[Exercise]
Please copy the records below word for word, starting at the line that contains "You are a computer-use agent. The image" and ending at the line that contains "Action: [129, 641]", with both of those lines included. Copy only those lines.
* * *
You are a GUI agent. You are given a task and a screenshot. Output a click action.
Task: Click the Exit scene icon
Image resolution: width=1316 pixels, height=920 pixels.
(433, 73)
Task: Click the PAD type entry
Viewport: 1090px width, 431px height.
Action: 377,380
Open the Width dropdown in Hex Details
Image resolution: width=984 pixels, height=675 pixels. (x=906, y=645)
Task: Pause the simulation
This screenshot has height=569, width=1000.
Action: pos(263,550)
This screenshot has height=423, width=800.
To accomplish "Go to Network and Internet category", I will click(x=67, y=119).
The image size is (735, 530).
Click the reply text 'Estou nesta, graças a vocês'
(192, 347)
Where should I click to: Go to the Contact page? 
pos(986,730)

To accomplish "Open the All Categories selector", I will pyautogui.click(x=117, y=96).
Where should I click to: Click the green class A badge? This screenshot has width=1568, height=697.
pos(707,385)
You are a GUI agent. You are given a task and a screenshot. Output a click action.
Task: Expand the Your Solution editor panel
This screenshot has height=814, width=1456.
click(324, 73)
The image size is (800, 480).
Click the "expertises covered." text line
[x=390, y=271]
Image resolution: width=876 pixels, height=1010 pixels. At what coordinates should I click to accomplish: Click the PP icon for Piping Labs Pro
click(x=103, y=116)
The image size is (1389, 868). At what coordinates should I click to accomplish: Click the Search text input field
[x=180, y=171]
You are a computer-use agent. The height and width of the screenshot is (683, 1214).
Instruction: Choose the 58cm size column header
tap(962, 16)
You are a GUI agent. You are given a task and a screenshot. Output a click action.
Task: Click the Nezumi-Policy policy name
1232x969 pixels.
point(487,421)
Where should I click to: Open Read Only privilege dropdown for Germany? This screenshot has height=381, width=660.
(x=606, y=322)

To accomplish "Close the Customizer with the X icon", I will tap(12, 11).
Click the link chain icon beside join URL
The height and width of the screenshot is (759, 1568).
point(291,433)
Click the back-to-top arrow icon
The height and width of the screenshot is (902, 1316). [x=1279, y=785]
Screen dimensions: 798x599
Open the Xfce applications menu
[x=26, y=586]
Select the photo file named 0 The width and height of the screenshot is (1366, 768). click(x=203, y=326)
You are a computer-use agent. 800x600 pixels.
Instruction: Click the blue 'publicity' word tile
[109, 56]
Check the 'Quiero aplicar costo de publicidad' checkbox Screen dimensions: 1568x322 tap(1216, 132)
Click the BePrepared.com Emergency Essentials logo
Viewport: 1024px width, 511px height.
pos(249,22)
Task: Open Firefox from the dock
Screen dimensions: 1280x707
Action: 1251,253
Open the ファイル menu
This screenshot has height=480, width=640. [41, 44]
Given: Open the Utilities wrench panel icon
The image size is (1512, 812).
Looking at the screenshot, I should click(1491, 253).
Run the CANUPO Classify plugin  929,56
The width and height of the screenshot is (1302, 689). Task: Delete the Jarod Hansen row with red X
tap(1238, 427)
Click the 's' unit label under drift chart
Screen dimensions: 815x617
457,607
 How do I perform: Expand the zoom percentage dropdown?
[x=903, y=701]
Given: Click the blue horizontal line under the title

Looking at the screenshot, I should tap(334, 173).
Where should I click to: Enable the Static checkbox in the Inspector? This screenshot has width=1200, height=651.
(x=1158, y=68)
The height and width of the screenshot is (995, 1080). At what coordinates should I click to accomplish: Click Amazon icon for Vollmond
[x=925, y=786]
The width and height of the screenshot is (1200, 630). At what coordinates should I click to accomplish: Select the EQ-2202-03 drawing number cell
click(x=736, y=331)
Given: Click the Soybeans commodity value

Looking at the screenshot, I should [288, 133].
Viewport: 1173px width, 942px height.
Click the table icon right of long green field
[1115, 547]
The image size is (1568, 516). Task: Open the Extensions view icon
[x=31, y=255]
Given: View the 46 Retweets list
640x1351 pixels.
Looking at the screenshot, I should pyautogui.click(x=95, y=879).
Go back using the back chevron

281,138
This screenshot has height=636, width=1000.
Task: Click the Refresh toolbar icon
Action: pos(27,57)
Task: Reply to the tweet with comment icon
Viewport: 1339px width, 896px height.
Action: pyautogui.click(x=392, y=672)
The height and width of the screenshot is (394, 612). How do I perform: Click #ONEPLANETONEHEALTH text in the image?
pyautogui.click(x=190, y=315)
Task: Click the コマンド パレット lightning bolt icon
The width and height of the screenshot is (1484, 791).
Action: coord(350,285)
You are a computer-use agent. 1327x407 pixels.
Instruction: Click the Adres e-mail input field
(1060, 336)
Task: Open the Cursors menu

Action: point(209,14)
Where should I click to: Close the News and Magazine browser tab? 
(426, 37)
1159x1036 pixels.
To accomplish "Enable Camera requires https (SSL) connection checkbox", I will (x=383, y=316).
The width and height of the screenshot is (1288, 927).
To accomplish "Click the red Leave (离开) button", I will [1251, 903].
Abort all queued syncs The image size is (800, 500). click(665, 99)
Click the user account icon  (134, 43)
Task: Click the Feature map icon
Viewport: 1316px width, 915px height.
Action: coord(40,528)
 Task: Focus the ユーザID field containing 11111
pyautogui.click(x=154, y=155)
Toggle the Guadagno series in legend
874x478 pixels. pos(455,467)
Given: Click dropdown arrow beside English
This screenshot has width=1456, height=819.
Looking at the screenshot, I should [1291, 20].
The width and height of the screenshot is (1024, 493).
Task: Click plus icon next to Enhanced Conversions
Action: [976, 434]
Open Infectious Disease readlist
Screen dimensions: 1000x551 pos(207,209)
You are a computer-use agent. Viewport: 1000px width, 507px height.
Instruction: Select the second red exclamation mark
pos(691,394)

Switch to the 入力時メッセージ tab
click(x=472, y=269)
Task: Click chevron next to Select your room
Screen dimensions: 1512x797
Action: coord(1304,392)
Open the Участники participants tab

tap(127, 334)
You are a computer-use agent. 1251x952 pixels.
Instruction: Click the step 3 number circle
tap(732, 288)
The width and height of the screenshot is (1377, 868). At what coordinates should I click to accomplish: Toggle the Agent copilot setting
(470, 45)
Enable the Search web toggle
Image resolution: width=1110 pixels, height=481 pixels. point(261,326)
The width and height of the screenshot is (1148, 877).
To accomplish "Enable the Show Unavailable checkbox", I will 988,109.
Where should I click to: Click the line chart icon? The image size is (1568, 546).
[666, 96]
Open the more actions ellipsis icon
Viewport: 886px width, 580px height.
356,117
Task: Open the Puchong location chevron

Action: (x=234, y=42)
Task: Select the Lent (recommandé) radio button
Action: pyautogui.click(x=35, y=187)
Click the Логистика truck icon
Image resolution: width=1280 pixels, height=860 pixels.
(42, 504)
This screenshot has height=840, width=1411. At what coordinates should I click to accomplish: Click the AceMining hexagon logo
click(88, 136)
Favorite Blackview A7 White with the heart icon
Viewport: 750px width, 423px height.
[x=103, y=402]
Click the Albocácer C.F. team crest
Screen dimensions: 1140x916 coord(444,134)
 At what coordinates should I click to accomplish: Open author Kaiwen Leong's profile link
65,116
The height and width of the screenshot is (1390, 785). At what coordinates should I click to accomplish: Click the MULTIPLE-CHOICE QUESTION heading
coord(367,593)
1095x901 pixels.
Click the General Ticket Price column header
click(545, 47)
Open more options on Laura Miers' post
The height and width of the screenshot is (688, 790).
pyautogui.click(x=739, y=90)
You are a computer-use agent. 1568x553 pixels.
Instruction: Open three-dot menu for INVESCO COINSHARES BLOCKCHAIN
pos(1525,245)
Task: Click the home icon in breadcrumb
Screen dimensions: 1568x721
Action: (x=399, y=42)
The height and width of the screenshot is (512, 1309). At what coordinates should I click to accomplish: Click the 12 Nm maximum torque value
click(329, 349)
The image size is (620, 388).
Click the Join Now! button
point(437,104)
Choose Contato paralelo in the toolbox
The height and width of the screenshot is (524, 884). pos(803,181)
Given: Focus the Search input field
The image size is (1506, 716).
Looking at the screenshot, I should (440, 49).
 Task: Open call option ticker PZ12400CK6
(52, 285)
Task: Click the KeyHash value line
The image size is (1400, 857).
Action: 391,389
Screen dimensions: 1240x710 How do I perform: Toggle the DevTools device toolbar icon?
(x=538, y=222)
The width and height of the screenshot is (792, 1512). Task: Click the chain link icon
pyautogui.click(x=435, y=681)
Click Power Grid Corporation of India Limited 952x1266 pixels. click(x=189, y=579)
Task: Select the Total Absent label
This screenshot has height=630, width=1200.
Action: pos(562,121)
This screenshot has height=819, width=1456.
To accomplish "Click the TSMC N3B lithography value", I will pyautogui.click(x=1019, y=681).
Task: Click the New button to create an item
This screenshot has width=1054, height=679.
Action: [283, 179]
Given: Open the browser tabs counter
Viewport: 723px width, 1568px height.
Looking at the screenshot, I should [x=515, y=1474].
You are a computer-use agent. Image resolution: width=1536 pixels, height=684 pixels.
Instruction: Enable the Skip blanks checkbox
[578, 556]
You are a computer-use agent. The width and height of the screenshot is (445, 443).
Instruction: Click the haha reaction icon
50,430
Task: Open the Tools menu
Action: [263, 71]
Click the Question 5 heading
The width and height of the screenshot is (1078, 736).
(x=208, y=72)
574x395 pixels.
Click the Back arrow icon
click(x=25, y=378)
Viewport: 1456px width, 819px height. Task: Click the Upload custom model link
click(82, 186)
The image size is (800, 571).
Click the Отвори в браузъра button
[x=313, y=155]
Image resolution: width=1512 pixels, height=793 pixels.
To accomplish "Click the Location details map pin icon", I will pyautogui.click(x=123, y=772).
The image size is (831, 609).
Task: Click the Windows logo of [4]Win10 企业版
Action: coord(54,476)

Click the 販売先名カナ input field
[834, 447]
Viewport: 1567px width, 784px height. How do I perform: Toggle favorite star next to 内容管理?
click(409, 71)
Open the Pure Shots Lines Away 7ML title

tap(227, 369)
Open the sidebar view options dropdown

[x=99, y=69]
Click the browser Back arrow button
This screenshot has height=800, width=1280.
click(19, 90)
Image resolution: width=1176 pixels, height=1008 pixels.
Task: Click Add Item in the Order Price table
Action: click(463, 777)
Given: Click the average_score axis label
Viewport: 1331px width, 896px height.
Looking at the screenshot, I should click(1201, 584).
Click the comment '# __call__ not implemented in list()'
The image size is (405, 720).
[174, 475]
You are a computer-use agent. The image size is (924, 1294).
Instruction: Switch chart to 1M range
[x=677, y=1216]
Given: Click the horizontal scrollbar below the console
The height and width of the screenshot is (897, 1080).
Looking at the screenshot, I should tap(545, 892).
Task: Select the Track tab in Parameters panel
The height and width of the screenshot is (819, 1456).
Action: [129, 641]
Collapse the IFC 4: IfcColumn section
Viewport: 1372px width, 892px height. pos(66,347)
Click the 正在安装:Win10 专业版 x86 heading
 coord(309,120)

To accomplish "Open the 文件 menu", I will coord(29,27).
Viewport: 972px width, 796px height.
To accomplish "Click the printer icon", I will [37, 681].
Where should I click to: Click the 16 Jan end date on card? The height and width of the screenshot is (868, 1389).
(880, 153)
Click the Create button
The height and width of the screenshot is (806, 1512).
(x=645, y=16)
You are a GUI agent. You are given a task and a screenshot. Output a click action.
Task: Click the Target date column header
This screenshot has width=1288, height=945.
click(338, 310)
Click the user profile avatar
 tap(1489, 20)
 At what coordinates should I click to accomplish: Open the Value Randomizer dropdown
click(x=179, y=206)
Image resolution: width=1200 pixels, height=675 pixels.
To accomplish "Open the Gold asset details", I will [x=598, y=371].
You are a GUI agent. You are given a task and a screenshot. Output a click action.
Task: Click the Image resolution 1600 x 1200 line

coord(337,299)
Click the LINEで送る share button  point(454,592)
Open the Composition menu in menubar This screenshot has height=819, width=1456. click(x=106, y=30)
* * *
[Completed exercise]
You are a computer-use agent. The image size is (924, 1294).
Instruction: Switch chart to 1M range
[x=677, y=1216]
Given: Click the horizontal scrollbar below the console
The height and width of the screenshot is (897, 1080).
Looking at the screenshot, I should tap(545, 892).
Task: Select the Track tab in Parameters panel
The height and width of the screenshot is (819, 1456).
Action: [129, 641]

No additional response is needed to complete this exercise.